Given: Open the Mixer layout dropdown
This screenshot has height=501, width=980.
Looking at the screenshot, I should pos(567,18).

...

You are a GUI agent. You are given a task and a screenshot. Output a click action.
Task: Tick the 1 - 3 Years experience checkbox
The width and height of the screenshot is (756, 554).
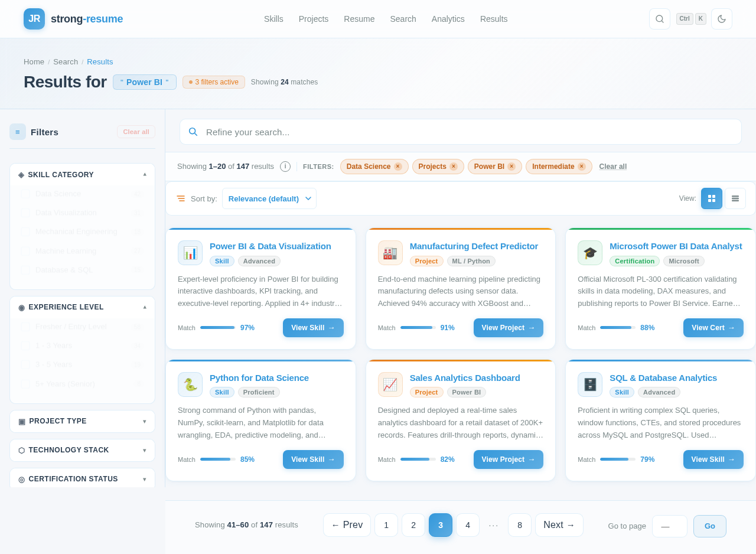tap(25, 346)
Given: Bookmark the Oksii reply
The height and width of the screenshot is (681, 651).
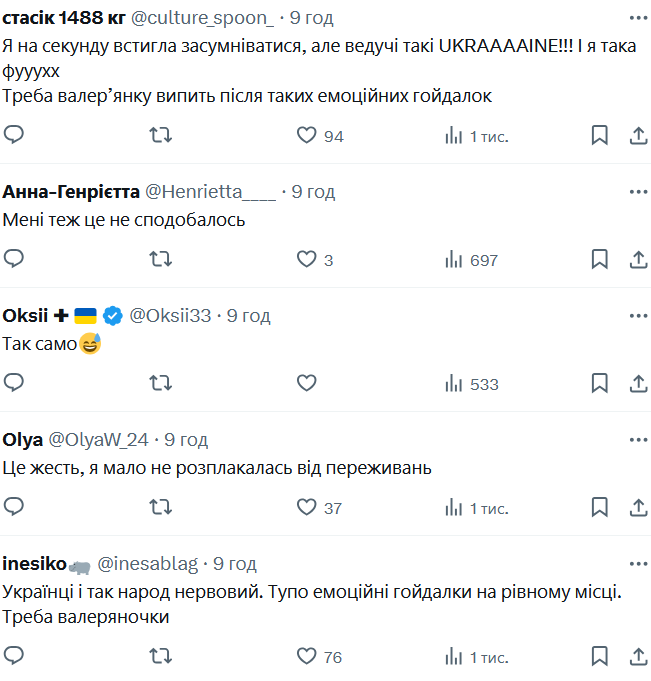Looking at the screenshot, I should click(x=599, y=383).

▸ **Written problem**
Return, word for word, the lines of the items starting with the line that contains "You are a GUI" and going on through the line that contains "Looking at the screenshot, I should click(x=599, y=383).", with both of those lines included and the pictures left out.

▸ **Answer to this problem**
You are a GUI agent. You are given a task and a screenshot. Output a click action.
Task: Tick the 1 - 3 Years experience checkbox
The width and height of the screenshot is (756, 554).
tap(25, 346)
Given: Bookmark the Oksii reply
The height and width of the screenshot is (681, 651).
Looking at the screenshot, I should click(x=599, y=383).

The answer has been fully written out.